In a scathing article from David Lennon of Newsday set to take Mickey Callaway to task for the Mets recent poor play ultimately concluding that under Callaway’s 57 game tenure as a manager, the Mets are, “A lot of talk, accomplishing nothing.”
Really, it was full of quick barbs and cheap shots like this gem:
So after two more losses, one lousy run scored in the last 24 innings and a pair of Little League-quality blunders in Sunday’s sweep-completing 2-0 loss to the Cubs, we’re wondering what Mickey Callaway has planned next for the Mets.
A how-to seminar on the basics of baseball? A weeklong retreat to restore all of this depleted self-esteem? Maybe a clubhouse visit by Tony Robbins?
This is just emblematic of how Callaway, who is in a no-win situation is now fair game for mocking, ridicule, and blame. What is interesting is these downright insults really overlook what Callaway has accomplished in his brief tenure.
Jacob deGrom has gone to a level we had never seen him pitch. For a Mets organization who looked at Robert Gsellman and Seth Lugo as enigmas, Callaway has helped turn them into terrific relievers. Speaking of enigmas, the Mets have recently seen Zach Wheeler and Steven Matz turn a corner. It that holds true this rotation will be every bit as formidable as we all hoped it would be.
Offensively, Brandon Nimmo has gone from fourth outfielder to a terrific lead0ff hitter who leads all National League outfielders in OBP and OPS. Amed Rosario has been making continued strides. After beginning his career hitting .245/.275/.371 with a 27.6% strikeout rate, since May 1st, Rosario is an improved .274/.291/.415 with a 16.4% strikeout rate. It may not seem like much, but it’s a stark improvement.
We have also seen the Mets go dumpster diving for players like Adrian Gonzalez, Jose Bautista, and Devin Mesoraco. Somehow, these players have been much improved with the Mets than their prior stops, and they have salvaged their MLB careers.
The obvious question from here is if all this is true than why are the Mets 27-30 and in fourth place after such a terrific start?
Much of that answer, i.e. the blame, is attributable to the Mets front office.
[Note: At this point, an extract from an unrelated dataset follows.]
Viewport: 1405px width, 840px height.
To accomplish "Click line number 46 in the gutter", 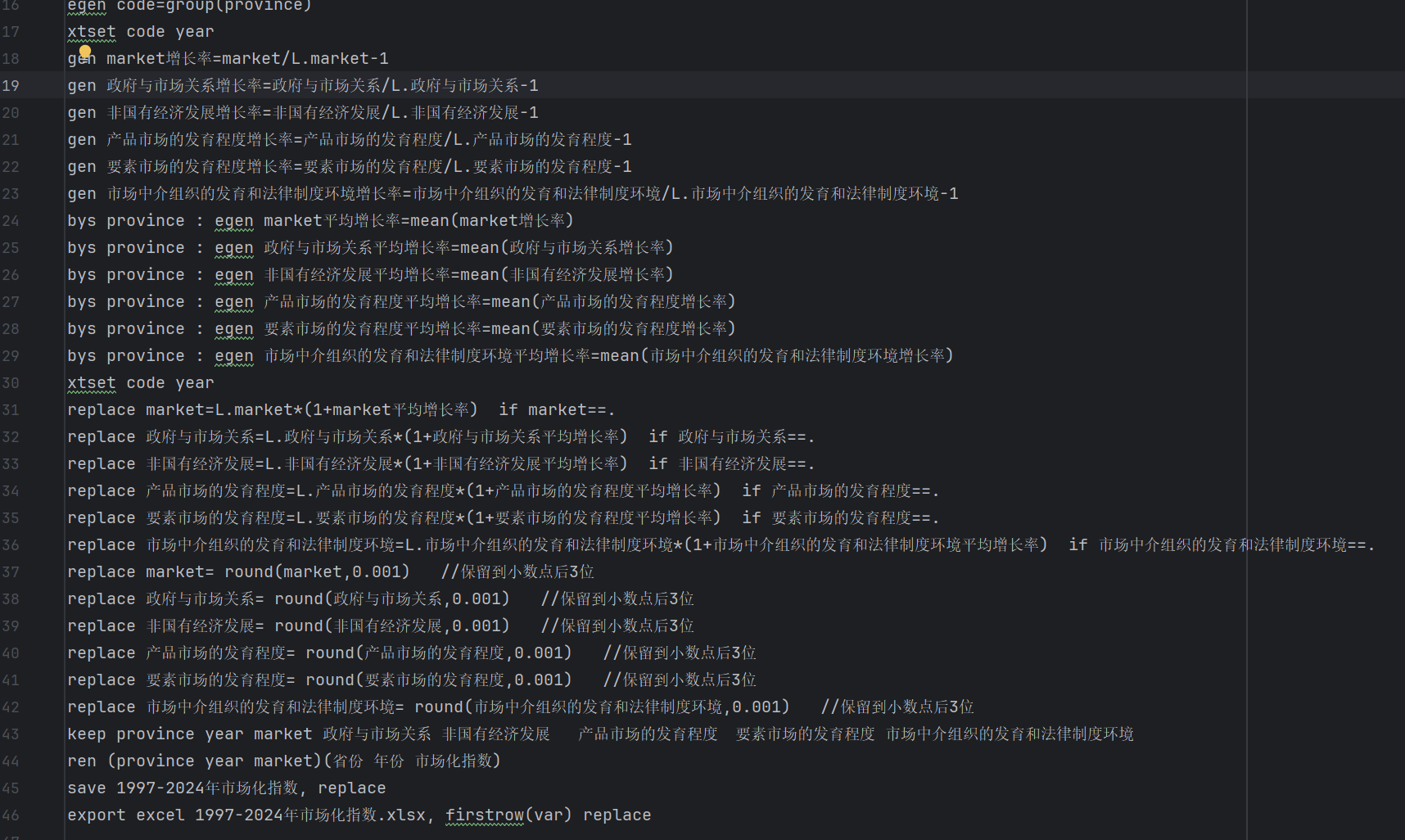I will (x=11, y=815).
Despite time and again facing the same injury issues over and over again, the team AGAIN mishandled a Yoenis Cespedes leg injury, and they are having Jay Bruce and Asdrubal Cabrera play poorly through their own injuries. What’s hysterical about this is Sandy Alderson actually utter the words, “Honestly, sometimes I think we’re a little too cautious with how we approach injuries.”
He’s also made a number of blunders with the in-season managing of this roster.
Consider this. After short start, the Mets designated P.J. Conlon in a series of roster moves to help bring up three fresh arms including Scott Copeland. After Copeland pitched 1.1 scoreless in his only appearance, the Mets called up Jose Lobaton and his -0.6 WAR for the intended purpose of allowing Kevin Plawecki and his .198/.282/.288 split against left-handed pitchers at first base to face Mike Montgomery.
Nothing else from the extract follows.